Abstract
Purpose :
It has been proposed that cerebrospinal fluid (CSF) can enter and leave the retina and optic nerve along perivascular spaces surrounding the central retinal vessels as part of an aquaporin-4 (AQP4) dependent ocular ‘glymphatic’ system. Here we have investigated if tracers injected in the CSF can enter the retina and optic nerve and if tracer uptake is susceptible to AQP4 deletion or changes in intraocular pressure (IOP).
Methods :
We injected fixable fluorescent dextrans and antibodies into the cisterna magna of wild-type and AQP4 deficient mice and measured their distribution in the optic nerve and retina by confocal microscopy. IOP was acutely changed by anterior chamber cannulation during cisternal tracer injections, in order to determine if changes in IOP altered CSF transport into ocular tissues.
Results :
We found that uptake of dextrans in the perivascular spaces and parenchyma of the optic nerve is highly sensitive to the cisternal injection rate, where high injection rates, in which dextran disperses fully in the sub-arachnoid space, led to uptake along the full length of the optic nerve.

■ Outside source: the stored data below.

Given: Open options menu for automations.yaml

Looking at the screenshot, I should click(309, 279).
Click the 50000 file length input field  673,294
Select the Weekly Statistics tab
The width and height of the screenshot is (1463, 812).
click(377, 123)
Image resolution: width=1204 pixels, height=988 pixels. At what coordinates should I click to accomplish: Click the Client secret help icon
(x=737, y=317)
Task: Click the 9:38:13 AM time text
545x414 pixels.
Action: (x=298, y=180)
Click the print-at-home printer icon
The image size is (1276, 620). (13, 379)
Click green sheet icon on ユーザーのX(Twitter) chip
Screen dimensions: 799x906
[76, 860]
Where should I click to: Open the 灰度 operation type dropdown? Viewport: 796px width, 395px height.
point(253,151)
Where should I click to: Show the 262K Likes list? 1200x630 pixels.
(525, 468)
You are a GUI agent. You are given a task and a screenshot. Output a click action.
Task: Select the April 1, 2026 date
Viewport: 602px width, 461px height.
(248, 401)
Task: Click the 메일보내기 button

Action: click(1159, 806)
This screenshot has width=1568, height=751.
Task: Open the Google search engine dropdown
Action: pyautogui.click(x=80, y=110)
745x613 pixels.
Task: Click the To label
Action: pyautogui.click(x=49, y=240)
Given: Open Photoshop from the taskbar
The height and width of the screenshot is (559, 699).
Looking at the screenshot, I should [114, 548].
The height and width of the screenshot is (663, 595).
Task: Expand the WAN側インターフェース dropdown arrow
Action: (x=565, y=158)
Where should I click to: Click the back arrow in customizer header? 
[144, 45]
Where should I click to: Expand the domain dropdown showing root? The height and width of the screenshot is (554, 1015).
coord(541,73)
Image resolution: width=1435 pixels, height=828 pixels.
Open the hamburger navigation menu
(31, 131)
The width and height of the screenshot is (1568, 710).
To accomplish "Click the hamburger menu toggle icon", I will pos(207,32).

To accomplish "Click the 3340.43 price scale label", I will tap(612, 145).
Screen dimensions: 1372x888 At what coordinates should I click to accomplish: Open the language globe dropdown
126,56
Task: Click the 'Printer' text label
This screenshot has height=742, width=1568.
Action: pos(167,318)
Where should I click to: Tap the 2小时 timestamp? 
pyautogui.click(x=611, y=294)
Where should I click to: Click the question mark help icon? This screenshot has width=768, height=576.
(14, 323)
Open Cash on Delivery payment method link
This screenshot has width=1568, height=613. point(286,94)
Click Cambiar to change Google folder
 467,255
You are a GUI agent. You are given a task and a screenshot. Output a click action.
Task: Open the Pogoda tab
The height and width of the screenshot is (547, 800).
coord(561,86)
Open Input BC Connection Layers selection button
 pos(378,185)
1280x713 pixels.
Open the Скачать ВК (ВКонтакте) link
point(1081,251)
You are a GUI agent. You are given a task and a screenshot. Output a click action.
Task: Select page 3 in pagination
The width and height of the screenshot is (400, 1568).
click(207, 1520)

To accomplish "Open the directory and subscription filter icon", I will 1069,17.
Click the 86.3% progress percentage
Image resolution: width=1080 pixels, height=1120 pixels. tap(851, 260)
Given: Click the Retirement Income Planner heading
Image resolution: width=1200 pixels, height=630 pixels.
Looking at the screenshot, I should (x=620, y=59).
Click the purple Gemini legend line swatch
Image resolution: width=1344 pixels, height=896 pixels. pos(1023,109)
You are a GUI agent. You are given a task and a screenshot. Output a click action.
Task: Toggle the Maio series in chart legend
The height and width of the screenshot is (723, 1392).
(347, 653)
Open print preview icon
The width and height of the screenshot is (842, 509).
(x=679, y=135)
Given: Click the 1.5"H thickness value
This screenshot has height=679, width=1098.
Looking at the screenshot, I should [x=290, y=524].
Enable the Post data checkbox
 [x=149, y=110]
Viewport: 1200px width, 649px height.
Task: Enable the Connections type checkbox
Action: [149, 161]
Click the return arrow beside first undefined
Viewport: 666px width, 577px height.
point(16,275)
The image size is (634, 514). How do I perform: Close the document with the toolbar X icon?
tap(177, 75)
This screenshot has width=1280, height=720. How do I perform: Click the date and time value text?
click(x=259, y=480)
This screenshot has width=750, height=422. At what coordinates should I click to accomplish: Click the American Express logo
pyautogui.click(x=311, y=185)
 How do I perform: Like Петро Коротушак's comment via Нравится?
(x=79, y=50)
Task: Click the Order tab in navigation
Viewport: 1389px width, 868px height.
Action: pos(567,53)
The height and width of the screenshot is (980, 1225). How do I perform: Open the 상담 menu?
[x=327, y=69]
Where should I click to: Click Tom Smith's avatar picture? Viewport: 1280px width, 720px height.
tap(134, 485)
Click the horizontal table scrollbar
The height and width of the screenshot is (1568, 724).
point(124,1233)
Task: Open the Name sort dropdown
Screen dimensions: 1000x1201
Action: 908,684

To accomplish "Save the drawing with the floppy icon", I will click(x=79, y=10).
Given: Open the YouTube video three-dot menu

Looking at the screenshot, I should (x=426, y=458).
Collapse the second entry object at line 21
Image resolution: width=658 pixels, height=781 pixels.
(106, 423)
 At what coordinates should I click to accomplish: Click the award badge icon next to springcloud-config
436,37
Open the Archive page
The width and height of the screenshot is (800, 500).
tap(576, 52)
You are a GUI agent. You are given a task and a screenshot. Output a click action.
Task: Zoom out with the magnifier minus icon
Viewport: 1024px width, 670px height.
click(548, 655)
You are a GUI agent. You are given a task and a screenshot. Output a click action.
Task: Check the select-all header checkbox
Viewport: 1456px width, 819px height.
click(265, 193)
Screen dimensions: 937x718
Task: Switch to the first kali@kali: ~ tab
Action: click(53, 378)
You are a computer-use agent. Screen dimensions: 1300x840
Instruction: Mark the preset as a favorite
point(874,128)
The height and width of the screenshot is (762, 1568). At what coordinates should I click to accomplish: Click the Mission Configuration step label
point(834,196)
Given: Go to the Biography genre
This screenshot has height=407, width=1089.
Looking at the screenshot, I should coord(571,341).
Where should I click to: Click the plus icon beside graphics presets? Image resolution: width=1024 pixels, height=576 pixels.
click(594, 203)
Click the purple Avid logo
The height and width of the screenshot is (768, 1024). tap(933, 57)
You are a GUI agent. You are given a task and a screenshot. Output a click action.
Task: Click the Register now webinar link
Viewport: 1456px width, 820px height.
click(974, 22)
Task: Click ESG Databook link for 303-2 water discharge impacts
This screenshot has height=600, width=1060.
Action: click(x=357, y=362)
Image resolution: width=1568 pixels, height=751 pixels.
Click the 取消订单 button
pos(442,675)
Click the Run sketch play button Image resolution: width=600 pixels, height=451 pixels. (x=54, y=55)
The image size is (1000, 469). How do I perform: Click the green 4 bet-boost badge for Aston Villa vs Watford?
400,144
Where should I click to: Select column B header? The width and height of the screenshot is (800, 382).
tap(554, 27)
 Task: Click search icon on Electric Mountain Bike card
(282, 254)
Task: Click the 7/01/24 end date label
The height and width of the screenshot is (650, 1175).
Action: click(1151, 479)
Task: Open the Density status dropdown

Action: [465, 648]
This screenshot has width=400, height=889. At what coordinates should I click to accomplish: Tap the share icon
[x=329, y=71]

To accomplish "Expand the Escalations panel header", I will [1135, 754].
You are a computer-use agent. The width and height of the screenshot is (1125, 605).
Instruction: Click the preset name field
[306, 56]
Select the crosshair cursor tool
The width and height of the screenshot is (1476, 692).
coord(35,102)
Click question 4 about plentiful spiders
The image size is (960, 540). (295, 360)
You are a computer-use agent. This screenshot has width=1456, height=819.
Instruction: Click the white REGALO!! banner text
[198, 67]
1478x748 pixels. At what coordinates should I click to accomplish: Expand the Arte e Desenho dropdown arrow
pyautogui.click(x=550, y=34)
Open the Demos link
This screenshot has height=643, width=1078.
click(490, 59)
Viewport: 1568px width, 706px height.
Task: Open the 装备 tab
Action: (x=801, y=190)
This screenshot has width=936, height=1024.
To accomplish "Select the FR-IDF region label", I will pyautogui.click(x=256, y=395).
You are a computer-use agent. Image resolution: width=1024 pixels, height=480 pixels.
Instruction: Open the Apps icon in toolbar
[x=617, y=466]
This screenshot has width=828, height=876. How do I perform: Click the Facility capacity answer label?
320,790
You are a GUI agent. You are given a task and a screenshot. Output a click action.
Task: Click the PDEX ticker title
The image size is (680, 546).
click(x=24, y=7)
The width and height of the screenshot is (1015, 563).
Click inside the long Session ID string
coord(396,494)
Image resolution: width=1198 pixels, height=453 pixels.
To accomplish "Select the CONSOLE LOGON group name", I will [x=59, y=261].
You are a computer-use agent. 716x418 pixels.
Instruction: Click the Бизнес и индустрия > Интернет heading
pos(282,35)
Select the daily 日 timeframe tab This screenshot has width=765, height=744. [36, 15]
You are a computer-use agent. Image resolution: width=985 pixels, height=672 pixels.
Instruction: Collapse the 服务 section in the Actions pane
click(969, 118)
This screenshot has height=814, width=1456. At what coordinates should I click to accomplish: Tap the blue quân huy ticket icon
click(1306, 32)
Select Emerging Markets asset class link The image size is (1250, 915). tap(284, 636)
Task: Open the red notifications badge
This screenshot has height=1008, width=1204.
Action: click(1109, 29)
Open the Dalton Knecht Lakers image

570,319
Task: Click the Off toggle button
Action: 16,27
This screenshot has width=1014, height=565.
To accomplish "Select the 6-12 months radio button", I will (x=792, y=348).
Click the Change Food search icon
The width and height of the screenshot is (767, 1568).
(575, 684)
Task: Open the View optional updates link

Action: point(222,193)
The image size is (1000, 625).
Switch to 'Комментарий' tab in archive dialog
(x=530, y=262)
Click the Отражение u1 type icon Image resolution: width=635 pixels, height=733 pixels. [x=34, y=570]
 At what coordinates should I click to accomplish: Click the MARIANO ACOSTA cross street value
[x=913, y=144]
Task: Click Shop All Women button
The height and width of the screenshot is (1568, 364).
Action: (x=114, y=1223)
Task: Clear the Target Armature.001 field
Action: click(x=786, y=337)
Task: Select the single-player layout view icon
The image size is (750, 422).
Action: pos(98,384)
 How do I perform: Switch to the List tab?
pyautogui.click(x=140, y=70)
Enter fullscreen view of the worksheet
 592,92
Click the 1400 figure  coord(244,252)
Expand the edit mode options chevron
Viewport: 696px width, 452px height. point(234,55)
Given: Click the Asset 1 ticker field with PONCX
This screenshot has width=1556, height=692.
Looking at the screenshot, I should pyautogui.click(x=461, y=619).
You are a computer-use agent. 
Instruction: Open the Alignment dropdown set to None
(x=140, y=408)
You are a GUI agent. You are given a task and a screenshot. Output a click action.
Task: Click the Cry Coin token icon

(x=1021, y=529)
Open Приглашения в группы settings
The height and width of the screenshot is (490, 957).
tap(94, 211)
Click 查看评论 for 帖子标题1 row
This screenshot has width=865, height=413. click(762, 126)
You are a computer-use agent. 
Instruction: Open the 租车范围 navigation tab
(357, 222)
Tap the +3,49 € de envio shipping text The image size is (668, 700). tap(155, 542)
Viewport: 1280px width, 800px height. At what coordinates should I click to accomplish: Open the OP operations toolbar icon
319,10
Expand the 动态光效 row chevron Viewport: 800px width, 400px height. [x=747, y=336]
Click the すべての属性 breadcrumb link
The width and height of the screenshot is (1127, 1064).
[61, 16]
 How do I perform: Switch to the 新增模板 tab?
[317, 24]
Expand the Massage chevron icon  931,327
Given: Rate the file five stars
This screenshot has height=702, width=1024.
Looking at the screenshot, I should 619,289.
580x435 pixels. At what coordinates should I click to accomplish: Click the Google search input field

Accumulation of dextrans in the optic nerve did not differ significantly in wild-type and AQP4 knockout mice, and AQP4 was not expressed in the optic nerve head od wild-type mice. Dextrans did not enter the retina, even when IOP was reduced. Elevation of IOP reduced accumulation of fluorescent dextrans in the optic nerve head, and intravitreally injected dextrans left the retina via perivascular spaces surrounding the central retinal vessels. Non-specific antibodies accumulated in the perivascular and parenchymal areas of the optic nerve to a similar extent as dextran following cisternal injection. However, uptake of a cisternally injected AQP4-IgG antibody, derived from a seropositive neuromyelitis optica spectrum disorder (NMOSD) patient, was limited by AQP4 binding.
Conclusions :
We conclude that large molecules injected in the CSF can accumulate along the length of the optic nerve if they are fully dispersed in the optic nerve sub-arachnoid space but that they do not enter the retina. Intravitreally injected solutes can leave the eye along perivascular spaces surrounding the central retinal vessels.
This abstract was presented at the 2024 ARVO Annual Meeting, held in Seattle, WA, May 5-9, 2024.